Comprehending Semantic Types in JSON Data with Graph Neural Networks
Shuang Wei, Michael J. Mior
TL;DR
This work extends semantic-type prediction from relational columns to nested JSON data by labeling values according to JSON Paths and treating each key-value pair as a data point. It introduces a graph-based model that converts JSON documents into graphs and processes them with a two-layer GCN, trained end-to-end to predict semantic types using features adapted from Sherlock. Experiments on Twitter and Meetup datasets show the proposed model often matches or exceeds Sherlock, particularly for multi-node structures, while yielding a smaller model and higher accuracy in several cases. The approach demonstrates the potential of graph-based representations to capture structural information in semi-structured data, with future work aimed at richer subgraph representations and broader dataset validation for improved generalization.
Abstract
Semantic types are a more powerful and detailed way of describing data than atomic types such as strings or integers. They establish connections between columns and concepts from the real world, providing more nuanced and fine-grained information that can be useful for tasks such as automated data cleaning, schema matching, and data discovery.
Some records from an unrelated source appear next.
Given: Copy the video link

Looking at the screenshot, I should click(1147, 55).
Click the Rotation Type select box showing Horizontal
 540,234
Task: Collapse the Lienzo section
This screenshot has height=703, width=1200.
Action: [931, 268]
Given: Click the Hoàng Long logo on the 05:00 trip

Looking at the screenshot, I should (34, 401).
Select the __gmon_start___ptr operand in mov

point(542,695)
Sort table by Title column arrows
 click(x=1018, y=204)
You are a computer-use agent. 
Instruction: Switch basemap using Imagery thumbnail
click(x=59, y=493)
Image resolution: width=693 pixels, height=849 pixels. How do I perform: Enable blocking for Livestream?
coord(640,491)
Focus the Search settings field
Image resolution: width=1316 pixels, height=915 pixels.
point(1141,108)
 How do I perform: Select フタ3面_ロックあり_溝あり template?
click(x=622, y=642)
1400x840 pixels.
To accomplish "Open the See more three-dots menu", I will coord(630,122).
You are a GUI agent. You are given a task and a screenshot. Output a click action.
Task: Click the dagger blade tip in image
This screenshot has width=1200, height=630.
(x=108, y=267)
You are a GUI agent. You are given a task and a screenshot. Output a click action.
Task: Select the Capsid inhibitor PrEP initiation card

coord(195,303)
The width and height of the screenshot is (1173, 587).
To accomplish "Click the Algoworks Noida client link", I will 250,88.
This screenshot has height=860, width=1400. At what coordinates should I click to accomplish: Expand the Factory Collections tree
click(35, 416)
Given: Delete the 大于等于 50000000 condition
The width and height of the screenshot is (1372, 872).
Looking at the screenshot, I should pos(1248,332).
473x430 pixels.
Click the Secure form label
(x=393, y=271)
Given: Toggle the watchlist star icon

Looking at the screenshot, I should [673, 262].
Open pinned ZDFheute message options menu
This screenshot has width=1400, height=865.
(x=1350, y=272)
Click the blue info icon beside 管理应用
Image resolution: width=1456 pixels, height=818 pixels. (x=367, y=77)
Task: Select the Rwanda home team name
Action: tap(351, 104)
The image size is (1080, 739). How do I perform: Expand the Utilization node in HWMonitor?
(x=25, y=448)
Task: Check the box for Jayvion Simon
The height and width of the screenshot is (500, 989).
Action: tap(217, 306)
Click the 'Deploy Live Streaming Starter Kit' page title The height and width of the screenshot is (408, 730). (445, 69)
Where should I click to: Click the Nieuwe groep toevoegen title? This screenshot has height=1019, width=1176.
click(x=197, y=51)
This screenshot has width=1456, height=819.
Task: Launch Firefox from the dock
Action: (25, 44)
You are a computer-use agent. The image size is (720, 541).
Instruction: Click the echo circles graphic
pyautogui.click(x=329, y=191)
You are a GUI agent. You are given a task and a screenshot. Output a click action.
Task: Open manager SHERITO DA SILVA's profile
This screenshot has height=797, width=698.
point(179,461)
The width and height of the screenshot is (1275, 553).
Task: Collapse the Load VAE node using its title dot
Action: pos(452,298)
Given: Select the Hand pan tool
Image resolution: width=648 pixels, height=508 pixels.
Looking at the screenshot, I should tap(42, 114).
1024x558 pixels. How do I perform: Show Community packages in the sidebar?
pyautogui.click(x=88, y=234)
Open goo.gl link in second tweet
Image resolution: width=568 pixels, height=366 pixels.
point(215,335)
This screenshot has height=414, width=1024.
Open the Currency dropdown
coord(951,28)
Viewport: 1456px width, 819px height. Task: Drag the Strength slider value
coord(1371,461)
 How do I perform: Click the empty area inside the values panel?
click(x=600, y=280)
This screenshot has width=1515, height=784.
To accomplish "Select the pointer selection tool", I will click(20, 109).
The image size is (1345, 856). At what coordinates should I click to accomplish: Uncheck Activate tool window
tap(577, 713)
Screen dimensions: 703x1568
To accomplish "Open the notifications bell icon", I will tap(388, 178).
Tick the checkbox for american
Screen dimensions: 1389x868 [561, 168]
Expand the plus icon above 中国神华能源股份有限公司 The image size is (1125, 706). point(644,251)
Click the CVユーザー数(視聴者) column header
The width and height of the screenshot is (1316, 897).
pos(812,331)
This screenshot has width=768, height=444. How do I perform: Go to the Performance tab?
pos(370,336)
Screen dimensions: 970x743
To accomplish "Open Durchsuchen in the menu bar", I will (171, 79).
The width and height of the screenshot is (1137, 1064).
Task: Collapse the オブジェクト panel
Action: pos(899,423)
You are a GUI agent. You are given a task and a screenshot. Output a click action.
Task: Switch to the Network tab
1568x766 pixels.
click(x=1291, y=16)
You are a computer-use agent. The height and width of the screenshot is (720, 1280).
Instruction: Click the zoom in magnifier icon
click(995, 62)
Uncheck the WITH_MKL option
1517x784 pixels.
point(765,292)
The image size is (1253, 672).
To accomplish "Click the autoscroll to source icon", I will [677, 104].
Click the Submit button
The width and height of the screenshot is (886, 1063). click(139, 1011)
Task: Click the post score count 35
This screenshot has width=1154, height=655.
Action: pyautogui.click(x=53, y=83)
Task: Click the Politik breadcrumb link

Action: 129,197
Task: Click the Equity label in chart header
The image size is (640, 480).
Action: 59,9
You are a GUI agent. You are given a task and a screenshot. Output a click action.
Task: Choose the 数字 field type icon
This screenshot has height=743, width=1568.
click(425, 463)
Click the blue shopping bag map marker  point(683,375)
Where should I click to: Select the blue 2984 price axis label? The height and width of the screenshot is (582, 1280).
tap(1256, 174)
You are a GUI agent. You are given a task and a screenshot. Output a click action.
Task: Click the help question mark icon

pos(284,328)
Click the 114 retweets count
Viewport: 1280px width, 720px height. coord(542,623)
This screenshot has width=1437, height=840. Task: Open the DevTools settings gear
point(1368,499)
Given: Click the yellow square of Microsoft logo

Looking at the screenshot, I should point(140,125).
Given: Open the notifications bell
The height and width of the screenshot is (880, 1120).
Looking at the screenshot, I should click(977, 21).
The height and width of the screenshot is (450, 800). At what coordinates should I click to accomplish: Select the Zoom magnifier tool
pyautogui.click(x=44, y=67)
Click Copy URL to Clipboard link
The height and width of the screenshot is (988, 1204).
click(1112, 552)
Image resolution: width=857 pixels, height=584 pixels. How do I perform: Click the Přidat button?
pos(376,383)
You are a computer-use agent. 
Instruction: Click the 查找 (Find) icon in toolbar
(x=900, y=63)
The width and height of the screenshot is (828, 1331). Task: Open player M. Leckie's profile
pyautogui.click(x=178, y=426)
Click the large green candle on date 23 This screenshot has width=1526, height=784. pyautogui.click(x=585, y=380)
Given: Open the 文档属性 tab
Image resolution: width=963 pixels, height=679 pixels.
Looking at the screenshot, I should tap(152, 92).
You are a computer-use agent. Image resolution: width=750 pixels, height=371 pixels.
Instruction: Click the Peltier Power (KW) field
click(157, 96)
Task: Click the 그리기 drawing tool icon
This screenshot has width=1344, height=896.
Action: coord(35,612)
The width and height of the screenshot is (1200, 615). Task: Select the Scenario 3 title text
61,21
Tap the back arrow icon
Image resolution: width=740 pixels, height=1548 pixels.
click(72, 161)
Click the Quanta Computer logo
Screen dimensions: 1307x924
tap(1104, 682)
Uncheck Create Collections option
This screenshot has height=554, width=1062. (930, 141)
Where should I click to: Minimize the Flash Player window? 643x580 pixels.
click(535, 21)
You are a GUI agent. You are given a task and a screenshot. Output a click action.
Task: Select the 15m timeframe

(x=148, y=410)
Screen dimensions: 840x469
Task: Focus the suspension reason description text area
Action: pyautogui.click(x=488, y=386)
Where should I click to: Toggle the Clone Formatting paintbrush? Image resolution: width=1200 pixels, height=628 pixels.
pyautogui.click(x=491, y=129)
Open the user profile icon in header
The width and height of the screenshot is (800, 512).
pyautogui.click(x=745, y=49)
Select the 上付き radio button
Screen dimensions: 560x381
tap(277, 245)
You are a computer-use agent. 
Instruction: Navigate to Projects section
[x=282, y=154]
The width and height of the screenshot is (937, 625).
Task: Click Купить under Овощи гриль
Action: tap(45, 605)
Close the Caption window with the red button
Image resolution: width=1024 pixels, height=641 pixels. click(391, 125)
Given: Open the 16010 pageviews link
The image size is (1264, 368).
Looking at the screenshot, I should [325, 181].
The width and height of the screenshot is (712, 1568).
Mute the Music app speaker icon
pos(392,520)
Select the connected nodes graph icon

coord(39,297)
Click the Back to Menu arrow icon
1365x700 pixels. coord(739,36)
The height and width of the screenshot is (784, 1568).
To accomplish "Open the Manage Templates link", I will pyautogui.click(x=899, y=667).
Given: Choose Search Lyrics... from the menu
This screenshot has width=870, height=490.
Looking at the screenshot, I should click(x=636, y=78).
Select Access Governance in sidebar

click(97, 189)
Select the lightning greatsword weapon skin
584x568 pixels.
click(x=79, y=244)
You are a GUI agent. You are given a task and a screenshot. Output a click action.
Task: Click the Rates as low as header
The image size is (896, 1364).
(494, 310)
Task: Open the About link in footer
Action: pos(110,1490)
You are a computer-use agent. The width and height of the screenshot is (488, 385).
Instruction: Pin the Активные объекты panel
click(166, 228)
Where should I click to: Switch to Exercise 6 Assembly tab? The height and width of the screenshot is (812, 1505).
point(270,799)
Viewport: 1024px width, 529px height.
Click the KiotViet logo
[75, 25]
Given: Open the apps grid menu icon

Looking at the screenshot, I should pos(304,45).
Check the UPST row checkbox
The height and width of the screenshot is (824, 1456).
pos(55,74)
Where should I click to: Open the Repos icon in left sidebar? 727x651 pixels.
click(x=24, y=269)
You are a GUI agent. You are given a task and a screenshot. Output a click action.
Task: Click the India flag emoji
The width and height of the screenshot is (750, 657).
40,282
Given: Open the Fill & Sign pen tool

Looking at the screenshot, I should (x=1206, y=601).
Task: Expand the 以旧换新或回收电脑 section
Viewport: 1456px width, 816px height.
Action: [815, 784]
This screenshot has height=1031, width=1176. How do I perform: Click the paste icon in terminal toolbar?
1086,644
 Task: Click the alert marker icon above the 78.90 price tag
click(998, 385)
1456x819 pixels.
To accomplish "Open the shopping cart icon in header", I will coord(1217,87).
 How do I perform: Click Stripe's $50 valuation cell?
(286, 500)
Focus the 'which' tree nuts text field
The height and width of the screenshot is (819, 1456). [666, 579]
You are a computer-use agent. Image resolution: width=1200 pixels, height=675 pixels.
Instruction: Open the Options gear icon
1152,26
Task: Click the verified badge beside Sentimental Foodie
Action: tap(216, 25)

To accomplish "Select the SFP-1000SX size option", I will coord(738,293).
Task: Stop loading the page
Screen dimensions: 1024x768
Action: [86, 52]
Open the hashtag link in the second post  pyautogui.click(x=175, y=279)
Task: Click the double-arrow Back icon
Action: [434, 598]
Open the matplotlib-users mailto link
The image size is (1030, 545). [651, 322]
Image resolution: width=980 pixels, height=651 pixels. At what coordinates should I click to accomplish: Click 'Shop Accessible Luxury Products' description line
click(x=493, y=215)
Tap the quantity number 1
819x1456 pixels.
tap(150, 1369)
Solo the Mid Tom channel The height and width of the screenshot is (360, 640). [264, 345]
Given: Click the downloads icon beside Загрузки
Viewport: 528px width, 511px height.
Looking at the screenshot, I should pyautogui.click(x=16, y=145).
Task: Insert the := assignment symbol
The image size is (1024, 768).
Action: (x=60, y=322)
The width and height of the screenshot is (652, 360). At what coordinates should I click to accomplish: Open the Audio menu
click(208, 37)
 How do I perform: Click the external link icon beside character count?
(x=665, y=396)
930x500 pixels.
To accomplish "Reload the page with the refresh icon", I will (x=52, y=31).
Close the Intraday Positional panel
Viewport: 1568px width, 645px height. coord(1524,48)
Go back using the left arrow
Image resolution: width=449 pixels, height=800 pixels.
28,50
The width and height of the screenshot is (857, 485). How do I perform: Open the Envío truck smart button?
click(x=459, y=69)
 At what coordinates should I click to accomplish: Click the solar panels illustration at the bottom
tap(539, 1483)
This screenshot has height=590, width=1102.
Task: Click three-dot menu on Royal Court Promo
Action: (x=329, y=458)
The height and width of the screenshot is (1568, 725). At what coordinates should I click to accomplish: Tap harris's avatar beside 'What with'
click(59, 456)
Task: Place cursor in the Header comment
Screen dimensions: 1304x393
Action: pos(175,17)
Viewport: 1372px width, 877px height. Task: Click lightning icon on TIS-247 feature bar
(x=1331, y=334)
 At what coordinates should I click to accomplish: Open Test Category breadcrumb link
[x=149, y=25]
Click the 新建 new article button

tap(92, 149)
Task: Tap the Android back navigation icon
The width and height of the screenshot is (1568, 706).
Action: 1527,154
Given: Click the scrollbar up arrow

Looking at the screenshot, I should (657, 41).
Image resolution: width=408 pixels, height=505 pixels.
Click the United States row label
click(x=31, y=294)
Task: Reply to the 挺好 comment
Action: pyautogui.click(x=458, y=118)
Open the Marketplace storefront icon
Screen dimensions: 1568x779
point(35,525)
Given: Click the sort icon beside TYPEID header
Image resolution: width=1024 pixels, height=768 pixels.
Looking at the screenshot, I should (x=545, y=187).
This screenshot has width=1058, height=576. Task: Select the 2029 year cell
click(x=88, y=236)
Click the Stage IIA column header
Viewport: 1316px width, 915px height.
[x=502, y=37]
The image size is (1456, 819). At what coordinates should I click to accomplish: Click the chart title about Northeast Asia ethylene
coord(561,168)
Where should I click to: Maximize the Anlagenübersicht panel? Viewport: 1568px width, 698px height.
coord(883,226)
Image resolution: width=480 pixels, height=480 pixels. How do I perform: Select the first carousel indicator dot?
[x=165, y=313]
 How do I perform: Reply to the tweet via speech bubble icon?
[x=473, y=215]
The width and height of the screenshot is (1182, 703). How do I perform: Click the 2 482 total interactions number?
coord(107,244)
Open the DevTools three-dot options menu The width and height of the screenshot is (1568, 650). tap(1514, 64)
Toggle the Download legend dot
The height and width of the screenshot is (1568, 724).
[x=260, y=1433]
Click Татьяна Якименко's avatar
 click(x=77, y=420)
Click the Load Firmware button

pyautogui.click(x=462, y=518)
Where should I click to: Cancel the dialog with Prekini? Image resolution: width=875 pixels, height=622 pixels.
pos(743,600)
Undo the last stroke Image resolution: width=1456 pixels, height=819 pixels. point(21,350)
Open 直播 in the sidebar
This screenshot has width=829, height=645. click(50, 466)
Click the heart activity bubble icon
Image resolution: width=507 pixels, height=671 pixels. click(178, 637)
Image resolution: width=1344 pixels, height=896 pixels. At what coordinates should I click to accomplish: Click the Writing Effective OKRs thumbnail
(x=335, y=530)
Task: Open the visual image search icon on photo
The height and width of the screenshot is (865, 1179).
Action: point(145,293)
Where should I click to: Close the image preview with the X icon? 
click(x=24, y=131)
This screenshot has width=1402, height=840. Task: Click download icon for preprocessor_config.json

Existing deep learning models trained on large text corpora have been successful at performing single-column semantic type prediction for relational data. However, in this work, we propose an extension of the semantic type prediction problem to JSON data, labeling the types based on JSON Paths. Similar to columns in relational data, JSON Path is a query language that enables the navigation of complex JSON data structures by specifying the location and content of the elements. We use a graph neural network to comprehend the structural information within collections of JSON documents. Our model outperforms a state-of-the-art existing model in several cases. These results demonstrate the ability of our model to understand complex JSON data and its potential usage for JSON-related data processing tasks.